** Task objective **
Below are several records. Retype exactly those lines running from the one with "Given: Open the settings gear dropdown arrow" through the one with "Given: Sort by Visits header above 975", end lines included, and no others.
━━━━━━━━━━━━━━━━━━━━━━━━━━━━━━
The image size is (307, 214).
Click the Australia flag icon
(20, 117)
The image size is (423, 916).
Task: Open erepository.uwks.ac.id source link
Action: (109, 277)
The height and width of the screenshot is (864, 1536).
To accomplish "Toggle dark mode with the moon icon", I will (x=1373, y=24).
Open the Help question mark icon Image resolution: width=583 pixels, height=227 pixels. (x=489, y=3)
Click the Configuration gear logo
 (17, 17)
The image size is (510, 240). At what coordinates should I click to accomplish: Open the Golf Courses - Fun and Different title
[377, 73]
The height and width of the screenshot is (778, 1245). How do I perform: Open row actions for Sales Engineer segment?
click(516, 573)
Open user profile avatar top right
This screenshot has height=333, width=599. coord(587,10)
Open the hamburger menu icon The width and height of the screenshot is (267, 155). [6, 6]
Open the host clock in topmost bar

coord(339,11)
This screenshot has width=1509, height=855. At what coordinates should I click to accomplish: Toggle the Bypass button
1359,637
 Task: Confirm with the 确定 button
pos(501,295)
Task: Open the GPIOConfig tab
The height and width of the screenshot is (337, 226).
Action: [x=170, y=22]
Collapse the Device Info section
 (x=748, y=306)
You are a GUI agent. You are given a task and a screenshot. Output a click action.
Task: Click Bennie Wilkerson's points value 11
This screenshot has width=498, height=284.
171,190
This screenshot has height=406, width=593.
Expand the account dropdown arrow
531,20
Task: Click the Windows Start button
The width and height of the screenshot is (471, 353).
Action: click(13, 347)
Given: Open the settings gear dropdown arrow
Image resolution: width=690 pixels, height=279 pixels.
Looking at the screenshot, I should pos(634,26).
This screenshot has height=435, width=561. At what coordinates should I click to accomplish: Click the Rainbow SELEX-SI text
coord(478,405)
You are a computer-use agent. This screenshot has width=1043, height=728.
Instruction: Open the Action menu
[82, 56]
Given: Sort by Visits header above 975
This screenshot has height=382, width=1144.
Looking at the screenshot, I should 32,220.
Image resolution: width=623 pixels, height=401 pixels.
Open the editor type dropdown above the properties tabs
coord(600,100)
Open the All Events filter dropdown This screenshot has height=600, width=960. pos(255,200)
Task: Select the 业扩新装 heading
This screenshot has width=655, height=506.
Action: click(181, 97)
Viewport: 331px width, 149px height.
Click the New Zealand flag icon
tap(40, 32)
━━━━━━━━━━━━━━━━━━━━━━━━━━━━━━
** Answer **
Given: Open the settings gear dropdown arrow
Image resolution: width=690 pixels, height=279 pixels.
Looking at the screenshot, I should pos(634,26).
This screenshot has height=435, width=561. At what coordinates should I click to accomplish: Click the Rainbow SELEX-SI text
coord(478,405)
You are a computer-use agent. This screenshot has width=1043, height=728.
Instruction: Open the Action menu
[82, 56]
Given: Sort by Visits header above 975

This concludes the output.